Research on Intelligent Factory-oriented Edge Cloud Collaborative Automated Scheduling and Resource Optimal Allocation Technology
DOI:
https://doi.org/10.56028/aemr.14.1.693.2025Keywords:
resource optimal allocation; edge cloud collaborative; intelligent factory; automatic scheduling; dynamic divide and reinforcement scheduling.Abstract
Smart factories are faced with the challenges of heterogeneous equipment, dynamic tasks and bandwidth and delay of massive data processing. Traditional centralized cloud computing scheduling has high delay, bandwidth pressure and single point failure risk, while single edge computing is limited by insufficient resources. This study focuses on the automatic scheduling and resource optimization allocation technology under the edge cloud collaborative architecture. This paper designs a three-tier edge cloud collaboration architecture of "hierarchical awareness-dynamic collaboration", and realizes refined resource management and collaboration through edge layer resource awareness agent, collaborative layer dynamic service bus and cloud layer digital twin engine. A hybrid scheduling algorithm named "Dynamic Divide and Reinforcement Scheduling" (DDRS) is proposed, which combines the dynamic divide and conquer of tasks with feedback reinforcement learning mechanism to achieve low delay and high robustness scheduling. A multi-dimensional game-cooperative equilibrium resource allocation model is constructed, and multi-resource joint optimization is realized based on Nash equilibrium and ADMM (Alternative Direction Method of Multipliers) algorithm, and an elastic migration mechanism is designed to deal with resource overload.

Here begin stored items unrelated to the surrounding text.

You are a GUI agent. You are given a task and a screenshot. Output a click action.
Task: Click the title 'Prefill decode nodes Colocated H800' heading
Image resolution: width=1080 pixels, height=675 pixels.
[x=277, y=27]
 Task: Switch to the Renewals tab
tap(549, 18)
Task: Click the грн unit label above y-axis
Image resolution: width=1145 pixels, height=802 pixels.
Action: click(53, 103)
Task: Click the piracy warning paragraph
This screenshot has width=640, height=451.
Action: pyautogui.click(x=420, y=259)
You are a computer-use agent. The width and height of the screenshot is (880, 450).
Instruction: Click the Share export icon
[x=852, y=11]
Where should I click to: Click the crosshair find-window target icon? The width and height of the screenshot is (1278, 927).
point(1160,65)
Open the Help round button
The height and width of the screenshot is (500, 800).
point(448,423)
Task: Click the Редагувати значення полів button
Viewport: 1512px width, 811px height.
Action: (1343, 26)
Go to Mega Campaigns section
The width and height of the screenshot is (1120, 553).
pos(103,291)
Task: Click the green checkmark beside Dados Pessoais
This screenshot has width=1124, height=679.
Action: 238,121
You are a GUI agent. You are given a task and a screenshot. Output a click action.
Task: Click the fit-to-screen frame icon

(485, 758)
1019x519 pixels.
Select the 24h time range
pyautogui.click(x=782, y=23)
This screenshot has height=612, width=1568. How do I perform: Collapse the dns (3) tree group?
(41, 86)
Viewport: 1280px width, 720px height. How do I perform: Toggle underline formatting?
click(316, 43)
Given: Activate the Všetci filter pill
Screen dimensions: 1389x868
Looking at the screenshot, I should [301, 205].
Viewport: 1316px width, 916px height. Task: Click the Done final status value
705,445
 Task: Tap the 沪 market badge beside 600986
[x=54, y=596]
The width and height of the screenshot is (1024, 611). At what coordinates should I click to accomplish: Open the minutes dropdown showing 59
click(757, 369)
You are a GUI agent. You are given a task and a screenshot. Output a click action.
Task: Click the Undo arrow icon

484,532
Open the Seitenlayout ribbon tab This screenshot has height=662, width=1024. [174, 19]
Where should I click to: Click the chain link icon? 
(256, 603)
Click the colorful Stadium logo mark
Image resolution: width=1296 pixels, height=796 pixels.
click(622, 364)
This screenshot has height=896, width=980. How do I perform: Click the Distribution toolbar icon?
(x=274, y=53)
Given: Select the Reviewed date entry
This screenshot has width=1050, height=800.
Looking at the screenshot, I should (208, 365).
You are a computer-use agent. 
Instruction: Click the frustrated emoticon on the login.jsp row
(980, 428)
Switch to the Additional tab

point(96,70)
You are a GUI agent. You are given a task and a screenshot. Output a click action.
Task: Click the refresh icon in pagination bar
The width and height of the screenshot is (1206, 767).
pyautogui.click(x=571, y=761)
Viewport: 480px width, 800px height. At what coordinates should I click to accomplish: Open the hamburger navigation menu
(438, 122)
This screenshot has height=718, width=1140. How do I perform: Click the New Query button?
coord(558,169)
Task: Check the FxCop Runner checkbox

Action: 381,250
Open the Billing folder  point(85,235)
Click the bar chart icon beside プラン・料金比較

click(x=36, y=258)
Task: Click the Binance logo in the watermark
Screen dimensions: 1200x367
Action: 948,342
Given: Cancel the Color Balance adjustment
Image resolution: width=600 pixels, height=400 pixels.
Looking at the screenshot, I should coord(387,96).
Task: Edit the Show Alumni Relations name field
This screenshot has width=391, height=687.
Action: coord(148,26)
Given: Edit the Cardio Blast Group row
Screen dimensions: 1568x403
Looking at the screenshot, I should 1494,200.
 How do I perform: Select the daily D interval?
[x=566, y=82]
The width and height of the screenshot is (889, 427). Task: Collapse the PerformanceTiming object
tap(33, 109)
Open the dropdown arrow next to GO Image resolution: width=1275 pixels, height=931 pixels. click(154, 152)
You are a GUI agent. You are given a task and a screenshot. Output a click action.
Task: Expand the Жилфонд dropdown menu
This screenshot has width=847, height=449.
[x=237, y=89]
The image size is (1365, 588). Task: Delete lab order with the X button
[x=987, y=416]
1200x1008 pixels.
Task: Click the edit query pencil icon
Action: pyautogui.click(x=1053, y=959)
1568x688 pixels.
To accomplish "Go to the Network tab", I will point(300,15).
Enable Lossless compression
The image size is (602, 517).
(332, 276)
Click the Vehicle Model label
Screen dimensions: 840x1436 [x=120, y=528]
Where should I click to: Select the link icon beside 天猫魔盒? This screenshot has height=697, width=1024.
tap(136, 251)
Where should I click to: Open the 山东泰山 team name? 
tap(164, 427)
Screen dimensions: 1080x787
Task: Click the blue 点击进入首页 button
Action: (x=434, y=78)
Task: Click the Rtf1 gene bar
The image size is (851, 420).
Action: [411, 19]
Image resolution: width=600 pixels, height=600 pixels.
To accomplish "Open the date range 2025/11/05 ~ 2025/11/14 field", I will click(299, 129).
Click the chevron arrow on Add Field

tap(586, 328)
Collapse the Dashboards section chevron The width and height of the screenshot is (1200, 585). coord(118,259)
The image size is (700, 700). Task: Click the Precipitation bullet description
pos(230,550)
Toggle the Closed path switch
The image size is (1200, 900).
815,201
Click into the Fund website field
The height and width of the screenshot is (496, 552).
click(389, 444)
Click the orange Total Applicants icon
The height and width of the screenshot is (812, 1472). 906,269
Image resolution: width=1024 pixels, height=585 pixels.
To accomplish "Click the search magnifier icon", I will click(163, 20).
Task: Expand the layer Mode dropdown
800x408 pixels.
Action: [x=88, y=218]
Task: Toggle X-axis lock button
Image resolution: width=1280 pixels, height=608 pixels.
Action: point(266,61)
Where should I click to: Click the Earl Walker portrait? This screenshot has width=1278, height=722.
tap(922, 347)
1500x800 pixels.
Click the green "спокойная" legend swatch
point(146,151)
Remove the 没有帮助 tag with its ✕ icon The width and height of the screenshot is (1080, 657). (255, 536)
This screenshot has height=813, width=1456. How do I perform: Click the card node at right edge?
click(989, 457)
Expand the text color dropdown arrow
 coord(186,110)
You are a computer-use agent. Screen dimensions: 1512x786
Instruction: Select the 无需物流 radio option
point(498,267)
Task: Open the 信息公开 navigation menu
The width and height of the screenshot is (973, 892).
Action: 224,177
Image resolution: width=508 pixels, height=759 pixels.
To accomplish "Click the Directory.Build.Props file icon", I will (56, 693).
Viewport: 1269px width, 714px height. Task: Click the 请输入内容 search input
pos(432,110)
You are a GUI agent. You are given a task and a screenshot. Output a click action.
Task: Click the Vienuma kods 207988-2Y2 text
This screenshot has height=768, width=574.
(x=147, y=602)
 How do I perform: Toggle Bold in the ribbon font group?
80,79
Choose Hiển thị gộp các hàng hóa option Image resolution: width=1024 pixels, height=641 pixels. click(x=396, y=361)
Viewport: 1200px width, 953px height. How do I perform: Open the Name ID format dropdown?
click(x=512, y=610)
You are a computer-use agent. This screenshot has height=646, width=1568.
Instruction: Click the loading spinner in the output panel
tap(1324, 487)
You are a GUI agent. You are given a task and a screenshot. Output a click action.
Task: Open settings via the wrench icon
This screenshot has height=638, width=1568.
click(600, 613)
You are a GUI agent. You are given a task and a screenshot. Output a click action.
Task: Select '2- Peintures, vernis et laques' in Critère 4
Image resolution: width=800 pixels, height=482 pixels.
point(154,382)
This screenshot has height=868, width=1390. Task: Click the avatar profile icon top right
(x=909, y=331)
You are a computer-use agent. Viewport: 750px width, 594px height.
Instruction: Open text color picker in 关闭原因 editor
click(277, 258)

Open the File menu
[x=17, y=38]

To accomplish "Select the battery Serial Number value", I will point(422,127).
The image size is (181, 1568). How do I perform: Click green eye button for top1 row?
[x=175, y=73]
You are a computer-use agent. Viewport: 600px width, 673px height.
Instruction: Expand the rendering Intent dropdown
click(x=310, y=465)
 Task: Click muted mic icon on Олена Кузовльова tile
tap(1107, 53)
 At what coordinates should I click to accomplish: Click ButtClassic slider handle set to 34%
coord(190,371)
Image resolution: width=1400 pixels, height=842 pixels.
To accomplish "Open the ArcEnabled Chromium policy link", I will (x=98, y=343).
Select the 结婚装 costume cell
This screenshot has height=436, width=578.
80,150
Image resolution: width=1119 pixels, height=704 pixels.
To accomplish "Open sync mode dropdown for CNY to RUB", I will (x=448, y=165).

The experimental results show that compared with pure edge and pure cloud scheduling, DDRS reduces the average delay to 63ms and the overtime task rate to 5.3%. The resource optimization model reduces the standard deviation of resource utilization from 0.41 to 0.18, reduces the number of elastic migration to 9 times, and can recover within 120ms when the node fails, which verifies the effectiveness of the technology in improving efficiency, stability and fault tolerance. This research provides theoretical and practical support for the intelligent upgrading of the whole chain of smart factories.